- [Directions for this task]: The output should be all lines of the entries below in which the word "code" occurs.

━━ The data ━━

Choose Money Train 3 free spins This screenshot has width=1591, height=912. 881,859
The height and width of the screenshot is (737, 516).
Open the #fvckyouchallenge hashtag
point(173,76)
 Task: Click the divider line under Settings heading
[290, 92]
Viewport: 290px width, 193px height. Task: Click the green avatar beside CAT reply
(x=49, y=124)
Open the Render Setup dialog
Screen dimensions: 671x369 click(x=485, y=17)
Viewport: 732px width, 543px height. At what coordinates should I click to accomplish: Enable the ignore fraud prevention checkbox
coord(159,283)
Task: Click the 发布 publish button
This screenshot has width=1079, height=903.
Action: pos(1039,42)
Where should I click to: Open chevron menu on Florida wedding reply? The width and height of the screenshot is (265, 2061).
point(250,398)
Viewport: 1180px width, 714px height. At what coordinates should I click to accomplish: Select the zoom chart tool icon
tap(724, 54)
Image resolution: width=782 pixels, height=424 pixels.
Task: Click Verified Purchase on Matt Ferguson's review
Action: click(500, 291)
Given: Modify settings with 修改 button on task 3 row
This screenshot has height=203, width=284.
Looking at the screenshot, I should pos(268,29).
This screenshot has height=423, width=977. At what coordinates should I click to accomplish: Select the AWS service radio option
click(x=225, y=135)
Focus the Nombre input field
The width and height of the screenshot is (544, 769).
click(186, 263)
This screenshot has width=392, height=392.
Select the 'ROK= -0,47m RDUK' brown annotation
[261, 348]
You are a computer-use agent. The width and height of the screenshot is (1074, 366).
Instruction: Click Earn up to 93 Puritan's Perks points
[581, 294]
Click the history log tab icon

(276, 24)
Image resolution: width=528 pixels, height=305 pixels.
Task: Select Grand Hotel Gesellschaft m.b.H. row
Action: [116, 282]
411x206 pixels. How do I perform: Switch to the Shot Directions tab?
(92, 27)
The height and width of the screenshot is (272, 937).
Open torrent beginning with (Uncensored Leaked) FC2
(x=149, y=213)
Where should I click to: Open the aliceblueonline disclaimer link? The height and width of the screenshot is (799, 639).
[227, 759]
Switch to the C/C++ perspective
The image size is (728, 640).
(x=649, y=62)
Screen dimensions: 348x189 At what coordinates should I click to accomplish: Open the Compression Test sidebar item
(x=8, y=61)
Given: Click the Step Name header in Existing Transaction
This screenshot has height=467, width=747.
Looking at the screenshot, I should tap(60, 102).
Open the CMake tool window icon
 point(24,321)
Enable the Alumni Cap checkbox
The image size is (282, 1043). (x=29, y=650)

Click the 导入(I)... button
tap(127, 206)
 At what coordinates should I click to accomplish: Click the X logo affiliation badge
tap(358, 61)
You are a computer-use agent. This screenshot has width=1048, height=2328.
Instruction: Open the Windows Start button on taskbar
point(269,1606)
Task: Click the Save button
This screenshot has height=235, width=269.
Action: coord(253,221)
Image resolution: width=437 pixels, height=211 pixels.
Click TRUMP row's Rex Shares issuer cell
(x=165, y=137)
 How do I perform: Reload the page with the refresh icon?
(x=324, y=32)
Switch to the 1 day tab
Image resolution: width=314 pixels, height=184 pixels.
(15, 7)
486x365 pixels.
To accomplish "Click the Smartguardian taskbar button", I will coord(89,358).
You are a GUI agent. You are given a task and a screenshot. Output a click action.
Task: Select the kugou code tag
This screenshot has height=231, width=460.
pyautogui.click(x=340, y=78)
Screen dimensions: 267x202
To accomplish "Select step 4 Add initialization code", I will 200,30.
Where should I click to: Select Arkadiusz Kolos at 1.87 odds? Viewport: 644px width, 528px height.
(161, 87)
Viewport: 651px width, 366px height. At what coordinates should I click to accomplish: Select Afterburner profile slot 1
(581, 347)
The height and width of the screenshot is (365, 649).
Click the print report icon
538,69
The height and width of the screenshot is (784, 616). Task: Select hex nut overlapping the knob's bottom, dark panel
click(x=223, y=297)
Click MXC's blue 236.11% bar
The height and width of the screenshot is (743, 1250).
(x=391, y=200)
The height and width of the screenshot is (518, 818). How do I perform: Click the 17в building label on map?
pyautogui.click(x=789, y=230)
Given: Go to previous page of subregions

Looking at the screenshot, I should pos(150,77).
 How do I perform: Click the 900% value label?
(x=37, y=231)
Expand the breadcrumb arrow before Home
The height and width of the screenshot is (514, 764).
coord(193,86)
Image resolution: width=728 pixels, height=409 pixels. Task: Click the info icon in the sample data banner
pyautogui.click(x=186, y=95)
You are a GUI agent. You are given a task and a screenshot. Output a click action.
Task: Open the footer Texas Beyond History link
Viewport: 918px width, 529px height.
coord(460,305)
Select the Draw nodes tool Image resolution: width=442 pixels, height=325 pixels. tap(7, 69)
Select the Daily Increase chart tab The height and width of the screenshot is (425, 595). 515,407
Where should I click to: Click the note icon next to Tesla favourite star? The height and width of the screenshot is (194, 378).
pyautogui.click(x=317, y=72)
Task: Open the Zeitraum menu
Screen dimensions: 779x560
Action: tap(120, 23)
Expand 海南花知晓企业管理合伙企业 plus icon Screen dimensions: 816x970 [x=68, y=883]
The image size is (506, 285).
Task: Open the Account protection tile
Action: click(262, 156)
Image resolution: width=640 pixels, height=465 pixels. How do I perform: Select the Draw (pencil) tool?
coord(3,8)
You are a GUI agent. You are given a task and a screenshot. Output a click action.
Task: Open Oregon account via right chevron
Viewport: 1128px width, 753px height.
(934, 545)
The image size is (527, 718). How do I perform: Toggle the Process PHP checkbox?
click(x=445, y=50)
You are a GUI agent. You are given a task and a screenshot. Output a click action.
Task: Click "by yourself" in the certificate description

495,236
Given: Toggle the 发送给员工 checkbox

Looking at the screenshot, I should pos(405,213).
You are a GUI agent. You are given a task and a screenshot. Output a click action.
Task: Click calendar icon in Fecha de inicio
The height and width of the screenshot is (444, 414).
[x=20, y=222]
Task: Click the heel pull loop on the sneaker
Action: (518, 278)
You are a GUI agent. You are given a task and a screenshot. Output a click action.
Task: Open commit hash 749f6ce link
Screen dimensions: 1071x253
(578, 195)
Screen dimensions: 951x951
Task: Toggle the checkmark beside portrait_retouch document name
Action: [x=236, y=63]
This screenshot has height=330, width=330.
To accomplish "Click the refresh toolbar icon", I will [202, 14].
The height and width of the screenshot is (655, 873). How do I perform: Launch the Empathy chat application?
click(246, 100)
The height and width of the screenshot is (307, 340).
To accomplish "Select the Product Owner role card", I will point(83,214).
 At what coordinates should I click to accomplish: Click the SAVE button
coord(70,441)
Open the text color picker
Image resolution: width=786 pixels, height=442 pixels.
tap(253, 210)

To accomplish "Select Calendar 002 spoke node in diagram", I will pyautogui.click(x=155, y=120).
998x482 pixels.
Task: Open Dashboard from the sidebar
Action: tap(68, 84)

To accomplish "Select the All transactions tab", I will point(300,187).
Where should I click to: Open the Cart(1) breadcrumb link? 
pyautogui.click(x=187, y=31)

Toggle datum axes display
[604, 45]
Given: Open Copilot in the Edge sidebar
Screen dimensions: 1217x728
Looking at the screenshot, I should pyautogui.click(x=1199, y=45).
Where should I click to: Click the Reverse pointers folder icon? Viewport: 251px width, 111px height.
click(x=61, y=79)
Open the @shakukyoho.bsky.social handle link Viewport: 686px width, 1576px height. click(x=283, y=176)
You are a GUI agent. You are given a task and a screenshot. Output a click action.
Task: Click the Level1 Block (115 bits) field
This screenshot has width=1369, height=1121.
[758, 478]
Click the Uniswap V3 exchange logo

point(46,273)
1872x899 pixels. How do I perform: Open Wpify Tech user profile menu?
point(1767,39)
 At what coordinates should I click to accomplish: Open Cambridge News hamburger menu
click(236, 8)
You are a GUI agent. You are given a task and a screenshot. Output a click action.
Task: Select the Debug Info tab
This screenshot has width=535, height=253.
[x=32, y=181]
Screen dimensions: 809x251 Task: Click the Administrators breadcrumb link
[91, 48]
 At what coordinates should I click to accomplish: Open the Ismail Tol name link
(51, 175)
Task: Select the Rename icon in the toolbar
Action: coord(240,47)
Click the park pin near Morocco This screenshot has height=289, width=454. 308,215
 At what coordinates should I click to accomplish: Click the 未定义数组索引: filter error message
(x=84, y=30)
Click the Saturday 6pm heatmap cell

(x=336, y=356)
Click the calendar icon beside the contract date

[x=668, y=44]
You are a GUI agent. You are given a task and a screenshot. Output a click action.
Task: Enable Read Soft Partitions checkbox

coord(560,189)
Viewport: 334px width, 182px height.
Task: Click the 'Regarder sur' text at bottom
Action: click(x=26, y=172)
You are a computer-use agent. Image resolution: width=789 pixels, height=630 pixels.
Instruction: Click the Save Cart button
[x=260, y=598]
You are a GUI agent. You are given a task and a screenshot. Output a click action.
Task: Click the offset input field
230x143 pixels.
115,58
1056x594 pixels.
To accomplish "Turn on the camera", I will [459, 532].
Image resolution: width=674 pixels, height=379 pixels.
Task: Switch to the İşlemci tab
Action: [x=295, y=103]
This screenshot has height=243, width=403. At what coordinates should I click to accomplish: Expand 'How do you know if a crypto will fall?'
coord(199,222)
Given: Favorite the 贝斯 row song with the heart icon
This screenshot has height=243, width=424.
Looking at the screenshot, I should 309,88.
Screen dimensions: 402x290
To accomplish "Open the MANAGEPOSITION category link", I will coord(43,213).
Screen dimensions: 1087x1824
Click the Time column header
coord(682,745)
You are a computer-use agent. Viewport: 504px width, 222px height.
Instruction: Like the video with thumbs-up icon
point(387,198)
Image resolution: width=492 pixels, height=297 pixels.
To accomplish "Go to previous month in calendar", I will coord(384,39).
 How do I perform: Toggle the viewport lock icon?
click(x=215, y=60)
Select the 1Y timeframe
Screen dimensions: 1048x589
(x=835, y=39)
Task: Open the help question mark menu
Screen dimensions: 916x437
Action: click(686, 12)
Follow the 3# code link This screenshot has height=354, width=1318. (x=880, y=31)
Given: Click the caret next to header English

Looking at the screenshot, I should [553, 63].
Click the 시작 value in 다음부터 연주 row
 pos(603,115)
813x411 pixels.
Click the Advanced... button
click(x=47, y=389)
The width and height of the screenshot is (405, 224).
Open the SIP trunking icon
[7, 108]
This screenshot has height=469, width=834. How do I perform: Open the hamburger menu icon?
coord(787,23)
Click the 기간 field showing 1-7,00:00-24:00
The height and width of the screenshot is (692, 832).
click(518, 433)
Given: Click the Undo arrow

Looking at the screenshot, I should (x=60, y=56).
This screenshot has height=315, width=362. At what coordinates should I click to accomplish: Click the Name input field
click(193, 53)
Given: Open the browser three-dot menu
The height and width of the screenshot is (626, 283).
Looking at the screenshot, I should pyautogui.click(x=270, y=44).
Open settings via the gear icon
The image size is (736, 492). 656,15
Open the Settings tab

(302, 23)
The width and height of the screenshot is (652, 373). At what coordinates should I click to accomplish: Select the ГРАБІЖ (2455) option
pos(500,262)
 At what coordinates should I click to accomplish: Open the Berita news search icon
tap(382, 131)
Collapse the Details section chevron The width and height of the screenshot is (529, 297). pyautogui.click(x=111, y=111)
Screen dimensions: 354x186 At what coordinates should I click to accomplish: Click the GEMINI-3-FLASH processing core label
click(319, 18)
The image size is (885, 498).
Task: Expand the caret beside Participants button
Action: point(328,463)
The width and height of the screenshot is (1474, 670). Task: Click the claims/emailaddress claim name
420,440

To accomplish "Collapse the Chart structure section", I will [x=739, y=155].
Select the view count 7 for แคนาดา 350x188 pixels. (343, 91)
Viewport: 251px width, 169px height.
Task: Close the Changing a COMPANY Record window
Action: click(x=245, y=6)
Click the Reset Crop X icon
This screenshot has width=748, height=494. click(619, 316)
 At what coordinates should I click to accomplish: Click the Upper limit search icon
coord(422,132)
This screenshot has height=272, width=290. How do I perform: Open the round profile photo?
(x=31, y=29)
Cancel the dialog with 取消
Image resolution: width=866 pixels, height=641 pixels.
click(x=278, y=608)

━━━

- [Exercise output]:
Task: Select the kugou code tag
To accomplish "Select step 4 Add initialization code", I will 200,30.
Follow the 3# code link This screenshot has height=354, width=1318. (x=880, y=31)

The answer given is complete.